Перед ним, как перед ясновидящим, возникают образы русского прошлого. Он пишет: «И я вижу: строят каменный город. Становище. Мужицкие сани. Валуны свозят с окрестных полей, плиты обозами везут из Изборска. Дымят костры. Рати идут на Литву. В далекие боры утекает усеянная курганами, политая кровью дорога, уходит туда, где в борах, закрывая славянский путь к Варяжскому морю, стоит передовой немецкой форпост, выдвинутое немцами при движении на восток волчье гнездо, Новый Городок Ливонский — замок Нейгаузен. Там теперь высятся развалины над рекой Пимжей, поросшие елями, провалившиеся сводчатые погреба, но на уцелевшей башне еще сохранились выложенные рыцарями в рыжем кирпиче белые орденские кресты».
Вот Зуров осматривает колокольни, стены, башни, старые погреба древней Печерской Обители: «Из стрелецкой церкви Николы Ратна. проржавевшая железная дверь ведет через темную, с замуропанными бойницами, острожную башню с прогнившим полом, на крепостную стену, где еще чудом сохранились деревянные мосты, с которых оборонявшие Обитель иноки и стрельцы когда-то били по польским ворам и шведским рейтарам из затинных пищалей. Мосты ведут к сторожевой башне, что господствует над Святыми Воротами. Я радуюсь солнцу, ветру, как ребенок. Меня полонило древнее очарование; свободно и легко я живу в тех веках» (…) — «С монастырских, побитых венгерскими, польскими и шведскими ядрами стен, под дующим с Руси ветром, я часами любовался широкой далью, и глаз не мог отвести от утекающих в снежные поля дорог, любовался великим русским небом с медленно тающими облаками, широким и печальным снежным раздольем, синеющими по горизонту лесами. От ветра, грусти и любви, от приливающих чувств влажными становились глаза и все было для меня родным и понятным, словно сердце всегда жило здесь, и я со всеми отошедшими жил по-сыновьи…»

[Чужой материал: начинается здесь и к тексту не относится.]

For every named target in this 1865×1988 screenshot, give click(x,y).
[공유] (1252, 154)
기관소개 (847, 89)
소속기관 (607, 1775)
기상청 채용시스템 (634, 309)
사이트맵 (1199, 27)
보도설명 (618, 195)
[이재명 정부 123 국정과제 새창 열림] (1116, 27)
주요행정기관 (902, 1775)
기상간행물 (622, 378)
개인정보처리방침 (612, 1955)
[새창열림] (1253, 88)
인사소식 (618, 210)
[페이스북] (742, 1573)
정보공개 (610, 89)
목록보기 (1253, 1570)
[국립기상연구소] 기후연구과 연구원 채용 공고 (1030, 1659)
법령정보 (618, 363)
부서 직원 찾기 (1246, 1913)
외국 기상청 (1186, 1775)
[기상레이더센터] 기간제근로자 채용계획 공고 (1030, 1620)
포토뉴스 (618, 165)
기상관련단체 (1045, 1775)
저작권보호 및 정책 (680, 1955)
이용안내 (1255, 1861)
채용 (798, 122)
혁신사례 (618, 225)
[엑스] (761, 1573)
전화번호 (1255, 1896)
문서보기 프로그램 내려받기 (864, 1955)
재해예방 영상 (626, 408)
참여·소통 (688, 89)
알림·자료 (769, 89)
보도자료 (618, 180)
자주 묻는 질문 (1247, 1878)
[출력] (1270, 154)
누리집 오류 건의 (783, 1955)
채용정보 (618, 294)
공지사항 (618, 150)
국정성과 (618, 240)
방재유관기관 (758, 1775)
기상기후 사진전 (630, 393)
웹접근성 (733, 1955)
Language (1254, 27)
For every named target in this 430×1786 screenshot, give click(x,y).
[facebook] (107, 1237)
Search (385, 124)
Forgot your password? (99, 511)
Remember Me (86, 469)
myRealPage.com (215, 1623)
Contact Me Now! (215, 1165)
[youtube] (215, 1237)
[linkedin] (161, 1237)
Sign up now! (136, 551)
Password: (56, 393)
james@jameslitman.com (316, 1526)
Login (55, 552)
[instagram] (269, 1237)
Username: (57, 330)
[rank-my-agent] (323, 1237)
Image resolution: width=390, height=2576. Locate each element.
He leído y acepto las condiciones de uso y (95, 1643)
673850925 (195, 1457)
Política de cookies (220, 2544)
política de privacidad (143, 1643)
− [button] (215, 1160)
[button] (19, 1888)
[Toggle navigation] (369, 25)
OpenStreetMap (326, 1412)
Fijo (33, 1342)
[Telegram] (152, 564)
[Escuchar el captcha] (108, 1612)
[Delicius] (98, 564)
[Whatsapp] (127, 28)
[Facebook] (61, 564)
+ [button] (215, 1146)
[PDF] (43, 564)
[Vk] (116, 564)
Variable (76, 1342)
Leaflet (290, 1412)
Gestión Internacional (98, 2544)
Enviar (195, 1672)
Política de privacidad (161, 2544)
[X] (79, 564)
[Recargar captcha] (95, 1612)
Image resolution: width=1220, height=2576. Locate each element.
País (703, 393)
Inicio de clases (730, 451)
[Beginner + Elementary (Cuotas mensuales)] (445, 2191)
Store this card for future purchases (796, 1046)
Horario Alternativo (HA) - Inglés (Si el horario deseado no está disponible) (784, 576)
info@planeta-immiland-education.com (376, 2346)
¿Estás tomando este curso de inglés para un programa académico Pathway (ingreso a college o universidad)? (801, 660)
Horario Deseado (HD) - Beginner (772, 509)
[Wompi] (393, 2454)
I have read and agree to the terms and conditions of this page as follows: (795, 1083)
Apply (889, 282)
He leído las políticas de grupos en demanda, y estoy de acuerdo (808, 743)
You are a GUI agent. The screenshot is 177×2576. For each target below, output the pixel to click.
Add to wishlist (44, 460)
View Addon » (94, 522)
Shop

Там же в Печорах, старый дед Оленин рассказывал Зурову о том, как Сама Матерь Божия избрала это место, как явилась на дубу Ее икона и как Царица Небесная спасала и покрывала в годы лихолетий святую обитель. И дед заканчивает предсказанием: «Антихрист на Россию пойдет. Пойдет Антихрист, будет народы к себе преклонять, к перстам печати прикладывать. Дай крови печать. Вот наберет повсюду войско и начнет битву во Пскове. Никола Угодник тогда выедет и Илья Пророк… В Троицком соборе лежат святые князья, и те тогда встанут. Гавриил и Тимофей, и Олександра Невский встанут за нашу землю…»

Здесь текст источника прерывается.